The minimum wage and homelessness likely will continue to be among the major issues affecting Los Angeles in the year ahead.
While most of the action around minimum wage happened in 2015, the effects of the measure adopted by the city to raise the wage to $15 per hour by 2020 will start to be felt in the upcoming year.
Employers of 26 or more workers in the city of Los Angeles will be required to raise their minimum wage to $10.50 per hour from the $10 state minimum wage by July 1, becoming the first group that will need to make adjustments.
In unincorporated county areas, employers will follow a similar track for raising the minimum wage to $15 by 2020.
The city and county’s wage hikes is set to take place amid a larger conversation about raising the minimum wage throughout the state and the country.
At least two ballot measures calling for the statewide minimum wage to be increased to $15 per hour are being proposed for the November ballot, and a national push for raising the minimum wage is also underway.
City leaders in the upcoming year will likely be under pressure from various groups to enforce the higher wages, with some worry that employers will try to skirt the new law.
Meanwhile, leaders in the business community have expressed concern about the negative effects of raising the minimum wage and are expected to watch closely as city leaders entertain the idea of phasing out the city’s gross receipts tax and other business friendly measures. Any move to change the tax or eliminate it would not be taken lightly, as it would affect a significant source of revenue for the city.
After making promises in 2015 to tackle the growing issue of homelessness in Los Angeles, city and county leaders are being expected to deliver on a “battle plan” to help house those who are forced to live on the streets or in temporary shelters.
A policy adviser on homelessness issues in Mayor Eric Garcetti’s office recently said city and county officials are hoping to release a joint plan in February.
Garcetti and some members of the City Council this summer also announced a commitment to spend $100 million from city coffers to assist the homeless, but the details of where the money would come from and what it would be used for have yet to be worked out.
The end of upcoming year is also Garcetti’s target for equipping all Los Angeles Police Department patrol officers with body cameras to record interactions with the public, as a way to build trust for law enforcement, as well as to deter misconduct by officers.
A $57.6 million spending plan that includes the purchase of 6,140 camera and 4,400 stun guns from Taser over five years was approved by the Police Commission, but still needs City Council approval.
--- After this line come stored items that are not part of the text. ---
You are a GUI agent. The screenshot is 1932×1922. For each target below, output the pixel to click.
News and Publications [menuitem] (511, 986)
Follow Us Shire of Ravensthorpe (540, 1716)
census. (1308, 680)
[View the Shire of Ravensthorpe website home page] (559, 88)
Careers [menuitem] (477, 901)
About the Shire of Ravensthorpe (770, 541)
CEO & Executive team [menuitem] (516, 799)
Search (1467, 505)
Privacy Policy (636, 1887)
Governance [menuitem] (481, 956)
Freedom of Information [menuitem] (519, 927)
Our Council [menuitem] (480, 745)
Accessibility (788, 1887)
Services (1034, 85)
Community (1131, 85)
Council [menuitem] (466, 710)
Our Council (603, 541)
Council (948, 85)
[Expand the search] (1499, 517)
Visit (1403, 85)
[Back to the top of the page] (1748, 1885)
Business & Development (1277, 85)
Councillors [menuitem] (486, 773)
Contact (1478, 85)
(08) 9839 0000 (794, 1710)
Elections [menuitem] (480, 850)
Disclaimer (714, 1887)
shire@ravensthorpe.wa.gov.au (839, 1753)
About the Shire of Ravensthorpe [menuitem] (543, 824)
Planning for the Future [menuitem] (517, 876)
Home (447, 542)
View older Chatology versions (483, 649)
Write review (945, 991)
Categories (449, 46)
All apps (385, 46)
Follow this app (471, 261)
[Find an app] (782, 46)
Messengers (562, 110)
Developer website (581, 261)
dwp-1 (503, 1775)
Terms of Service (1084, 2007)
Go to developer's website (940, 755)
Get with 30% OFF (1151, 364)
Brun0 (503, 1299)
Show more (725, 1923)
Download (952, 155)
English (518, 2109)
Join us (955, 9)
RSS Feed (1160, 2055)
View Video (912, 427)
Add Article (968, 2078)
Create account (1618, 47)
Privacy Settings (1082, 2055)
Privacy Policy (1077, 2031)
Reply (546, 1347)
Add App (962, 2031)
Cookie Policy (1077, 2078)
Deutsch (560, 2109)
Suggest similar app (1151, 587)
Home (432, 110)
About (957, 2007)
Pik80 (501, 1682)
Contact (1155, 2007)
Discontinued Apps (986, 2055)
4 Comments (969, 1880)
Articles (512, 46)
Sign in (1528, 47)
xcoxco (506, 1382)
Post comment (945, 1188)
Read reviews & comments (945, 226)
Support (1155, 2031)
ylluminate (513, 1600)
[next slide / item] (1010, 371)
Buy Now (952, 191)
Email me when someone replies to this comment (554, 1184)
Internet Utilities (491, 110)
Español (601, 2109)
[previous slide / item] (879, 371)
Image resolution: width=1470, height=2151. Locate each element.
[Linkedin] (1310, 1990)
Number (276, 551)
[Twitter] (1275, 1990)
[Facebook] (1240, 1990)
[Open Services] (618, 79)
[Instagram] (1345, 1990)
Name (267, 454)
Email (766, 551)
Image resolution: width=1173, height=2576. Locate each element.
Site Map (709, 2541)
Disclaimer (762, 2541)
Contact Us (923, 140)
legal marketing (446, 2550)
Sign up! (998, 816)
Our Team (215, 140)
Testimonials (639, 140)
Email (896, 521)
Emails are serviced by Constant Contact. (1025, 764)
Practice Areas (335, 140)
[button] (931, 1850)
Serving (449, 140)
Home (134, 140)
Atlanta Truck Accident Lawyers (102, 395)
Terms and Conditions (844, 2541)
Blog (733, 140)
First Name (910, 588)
The contract was ready to be voted on by the council in December, but some members said they were surprised by added costs for about 122 employees — mostly sworn — who would be hired to operate the body camera program.
Council President Herb Wesson delayed a scheduled vote on the deal to allow members time to study the contract, which is expected to return to council in early 2016.
Department of Water and Power officials will be pressing forward in the coming year with recommended rate increases water and power service, which they say are needed to upgrade an aging water pipeline system and to meet energy conservation goals.
The agency’s board backed the proposed water rate increases, which would average about 4.76 percent, or $3 per month, each year, for the next five years for the typical, single-family household. The water rate hikes will now go to the City Council for a vote.
DWP board has not yet voted on the proposed power rates.
Free, citywide wireless internet service, or at least more talk of it, also will likely surface in the upcoming year.
The deadline has closed for communication companies, internet service providers and others to submit proposals detailing how they would go about working with the city to provide free citywide Wi-Fi service under a program dubbed CityLinkLA.
AT&T is among the companies that submitted proposals. City officials are still reviewing the CityLinkLA plans and have not provided a deadline for when selections will be made.